+++ Document excerpt
The human, or any other animal’s body, is a marvel for its ability to take in data from its surroundings. We can detect light, temperature, pressure, aroma, and, sound. Some members of the Earth’s fauna can see, feel, taste or hear things beyond our normal input functions. In order to make our machines more useful, we have been imparting these human and superhuman sensory attributes upon them.

Some of the senses we give to our machines:

  • Camera vision

  • Thermometer/infrared detection

  • Hall Effect Sensor

  • Chemical Sniffer

  • Microphone

  • Haptics Sensor

  • Gyroscope

  • Altimeter

  • Radar

  • Sonar

  • LiDAR

  • And much, much more!

Notice that our machines can possess a wider pallet of senses than even the most perceptive person. What sets us apart is the organic fusion and processing of our limited set. Programming for learning and conditioning based on sensory input about its environment can only be accomplished in minuscule slices compared to an organic creature. The limits of artificial intelligence or machine learning set us people apart - for now.

 

Man and machine

Image credit: Endouble

A general rule for most of the really small sensors is they require space equal to 9 times their actual footprint. Draw a tick-tack-toe figure with the component taking up the middle square and create a component keep-out with the remaining eight. That’s a minimum, and most of these will work better with more space. It may apply to components that connected to the sensor as well. Consider all inner layers when creating any type of power plane or trace that is not related to the sensor. It should be no surprise that sensors are sensitive.

Here are a few layout app notes for a typical sensor.

• No components or vias should be placed at a distance less than 2 mm from the package land area.

• Signal traces connected to pads should be as symmetric as possible. Put dummy traces on the NC pads in order to have the same length of exposed trace for all pads.

• No copper traces should be on the top layer of the PCB under the package.

And so on. Different sensors will have their own special notes. Getting these items to work on the PCB layout was initially frustrating but became fascinating as I took a deeper dive into their inner workings. I’ll share what I found to be most noteworthy.

The camera gains resolution with every iteration. The CCD processes more colors and with truer contrast to provide rich images in real time. Combined with night-vision technology to solve the seeing-in-the-dark problem, we can take perceive our surroundings with unnatural acuity. A big enough lens can pull distant celestial bodies right into our lap. An array of cameras can be used for motion capture and 3D rendering. The MIPI interface is the common transport for camera data while the Display Port is used for projecting the images to our screens and headsets.
++++++
+++ Provided data
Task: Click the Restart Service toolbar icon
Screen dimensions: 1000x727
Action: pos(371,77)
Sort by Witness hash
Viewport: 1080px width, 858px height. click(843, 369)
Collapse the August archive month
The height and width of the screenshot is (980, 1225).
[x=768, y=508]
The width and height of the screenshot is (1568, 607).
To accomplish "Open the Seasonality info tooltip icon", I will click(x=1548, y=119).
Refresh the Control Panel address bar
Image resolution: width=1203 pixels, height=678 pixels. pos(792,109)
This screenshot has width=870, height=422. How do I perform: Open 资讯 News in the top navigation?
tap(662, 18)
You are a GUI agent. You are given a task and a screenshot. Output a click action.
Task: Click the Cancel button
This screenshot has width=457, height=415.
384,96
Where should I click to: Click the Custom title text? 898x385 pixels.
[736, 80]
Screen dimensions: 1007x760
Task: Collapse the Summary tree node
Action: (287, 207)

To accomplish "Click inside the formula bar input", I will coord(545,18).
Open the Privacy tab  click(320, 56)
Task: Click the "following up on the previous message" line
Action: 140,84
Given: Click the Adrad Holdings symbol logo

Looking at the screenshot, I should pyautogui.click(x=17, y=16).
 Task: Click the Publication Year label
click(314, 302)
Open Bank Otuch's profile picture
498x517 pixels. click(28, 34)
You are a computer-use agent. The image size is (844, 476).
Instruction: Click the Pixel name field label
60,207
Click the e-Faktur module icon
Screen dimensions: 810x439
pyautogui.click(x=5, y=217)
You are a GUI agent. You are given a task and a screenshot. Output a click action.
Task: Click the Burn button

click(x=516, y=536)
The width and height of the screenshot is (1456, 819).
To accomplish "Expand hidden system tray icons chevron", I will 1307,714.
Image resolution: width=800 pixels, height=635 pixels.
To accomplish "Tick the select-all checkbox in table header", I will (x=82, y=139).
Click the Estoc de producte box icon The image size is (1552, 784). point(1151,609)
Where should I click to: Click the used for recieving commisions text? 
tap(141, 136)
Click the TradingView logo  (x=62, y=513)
++++++
Work to do:
1 – Answer these about the sensor text:
(a) As a general rule, how much space do most of the really small sensors require compared with their actual footprint?
(b) At what minimum distance from the package land area should components and vias be kept?
(c) Which interface is the common transport for camera data?
2 – Output the portion of the sensor text between "Man and machine" and "package land area.", inclusive.

Answers for the exercise:
1 –
(a) Space equal to 9 times their actual footprint.
(b) 2 mm.
(c) The MIPI interface.

2 –
Man and machine

Image credit: Endouble

A general rule for most of the really small sensors is they require space equal to 9 times their actual footprint. Draw a tick-tack-toe figure with the component taking up the middle square and create a component keep-out with the remaining eight. That’s a minimum, and most of these will work better with more space. It may apply to components that connected to the sensor as well. Consider all inner layers when creating any type of power plane or trace that is not related to the sensor. It should be no surprise that sensors are sensitive.

Here are a few layout app notes for a typical sensor.

• No components or vias should be placed at a distance less than 2 mm from the package land area.